- **TASK PROMPT**
Only one stretch of the data below is needed. Output the lines from the one with "Where should I click to: Open" up to and including the one with "This screenshot has width=1120, height=732.", exactly as they stand.

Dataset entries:
━━━━━━
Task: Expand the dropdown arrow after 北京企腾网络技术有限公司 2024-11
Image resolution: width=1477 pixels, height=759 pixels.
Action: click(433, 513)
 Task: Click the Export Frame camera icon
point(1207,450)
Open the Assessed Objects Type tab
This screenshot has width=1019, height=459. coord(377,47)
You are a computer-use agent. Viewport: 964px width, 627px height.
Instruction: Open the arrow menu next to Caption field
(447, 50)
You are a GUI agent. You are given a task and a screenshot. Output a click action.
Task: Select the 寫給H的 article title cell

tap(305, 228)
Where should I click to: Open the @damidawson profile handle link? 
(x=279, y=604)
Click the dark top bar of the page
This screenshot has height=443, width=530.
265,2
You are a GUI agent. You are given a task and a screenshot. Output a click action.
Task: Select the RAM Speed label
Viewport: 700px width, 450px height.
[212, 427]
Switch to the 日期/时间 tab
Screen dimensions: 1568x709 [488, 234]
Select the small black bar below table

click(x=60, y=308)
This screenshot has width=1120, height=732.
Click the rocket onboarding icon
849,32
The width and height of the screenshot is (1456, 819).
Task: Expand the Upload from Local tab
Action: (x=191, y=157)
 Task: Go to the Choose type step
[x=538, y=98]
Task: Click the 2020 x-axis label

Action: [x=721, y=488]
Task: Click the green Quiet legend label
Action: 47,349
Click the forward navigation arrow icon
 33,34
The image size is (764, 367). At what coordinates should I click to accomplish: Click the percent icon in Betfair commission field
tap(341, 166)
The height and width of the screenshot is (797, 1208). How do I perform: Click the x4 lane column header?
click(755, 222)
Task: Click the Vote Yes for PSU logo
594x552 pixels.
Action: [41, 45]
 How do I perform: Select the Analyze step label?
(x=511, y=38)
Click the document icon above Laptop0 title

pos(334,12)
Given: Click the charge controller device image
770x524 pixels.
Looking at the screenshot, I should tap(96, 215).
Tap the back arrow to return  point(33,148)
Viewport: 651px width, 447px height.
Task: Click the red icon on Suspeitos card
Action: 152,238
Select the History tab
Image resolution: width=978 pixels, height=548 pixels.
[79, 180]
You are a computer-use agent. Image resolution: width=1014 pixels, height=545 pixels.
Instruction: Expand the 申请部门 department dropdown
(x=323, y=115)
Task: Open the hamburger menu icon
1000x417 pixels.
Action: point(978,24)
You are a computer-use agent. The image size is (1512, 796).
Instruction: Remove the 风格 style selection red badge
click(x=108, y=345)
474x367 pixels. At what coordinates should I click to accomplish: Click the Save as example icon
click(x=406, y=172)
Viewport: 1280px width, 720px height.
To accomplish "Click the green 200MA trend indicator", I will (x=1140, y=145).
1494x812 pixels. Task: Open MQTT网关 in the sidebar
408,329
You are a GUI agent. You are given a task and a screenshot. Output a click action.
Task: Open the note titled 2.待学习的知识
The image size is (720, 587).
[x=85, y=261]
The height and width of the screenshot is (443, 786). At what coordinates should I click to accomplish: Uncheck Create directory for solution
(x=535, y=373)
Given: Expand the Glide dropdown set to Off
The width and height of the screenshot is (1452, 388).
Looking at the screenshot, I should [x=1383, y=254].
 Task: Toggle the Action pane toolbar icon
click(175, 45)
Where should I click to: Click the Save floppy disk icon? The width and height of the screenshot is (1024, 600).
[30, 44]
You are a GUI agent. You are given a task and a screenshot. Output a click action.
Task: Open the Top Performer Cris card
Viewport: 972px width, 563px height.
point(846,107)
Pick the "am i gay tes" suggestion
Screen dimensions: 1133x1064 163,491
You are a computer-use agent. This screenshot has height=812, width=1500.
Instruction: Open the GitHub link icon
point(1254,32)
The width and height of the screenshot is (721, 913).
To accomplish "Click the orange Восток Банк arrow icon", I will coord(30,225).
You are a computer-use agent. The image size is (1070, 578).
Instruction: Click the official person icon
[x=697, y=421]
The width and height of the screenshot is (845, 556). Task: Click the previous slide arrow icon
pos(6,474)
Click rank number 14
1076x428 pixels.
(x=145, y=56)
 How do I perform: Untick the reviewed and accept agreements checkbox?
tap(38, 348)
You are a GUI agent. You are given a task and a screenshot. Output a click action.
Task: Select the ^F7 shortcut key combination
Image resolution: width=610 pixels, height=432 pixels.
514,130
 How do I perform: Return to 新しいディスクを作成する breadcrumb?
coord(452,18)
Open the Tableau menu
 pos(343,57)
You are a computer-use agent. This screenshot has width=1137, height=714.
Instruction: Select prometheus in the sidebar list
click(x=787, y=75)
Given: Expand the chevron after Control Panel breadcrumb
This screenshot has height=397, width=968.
━━━━━━
- **OUTPUT FOR THIS EXERCISE**
Where should I click to: Open the @damidawson profile handle link? 
(x=279, y=604)
Click the dark top bar of the page
This screenshot has height=443, width=530.
265,2
You are a GUI agent. You are given a task and a screenshot. Output a click action.
Task: Select the RAM Speed label
Viewport: 700px width, 450px height.
[212, 427]
Switch to the 日期/时间 tab
Screen dimensions: 1568x709 [488, 234]
Select the small black bar below table

click(x=60, y=308)
This screenshot has width=1120, height=732.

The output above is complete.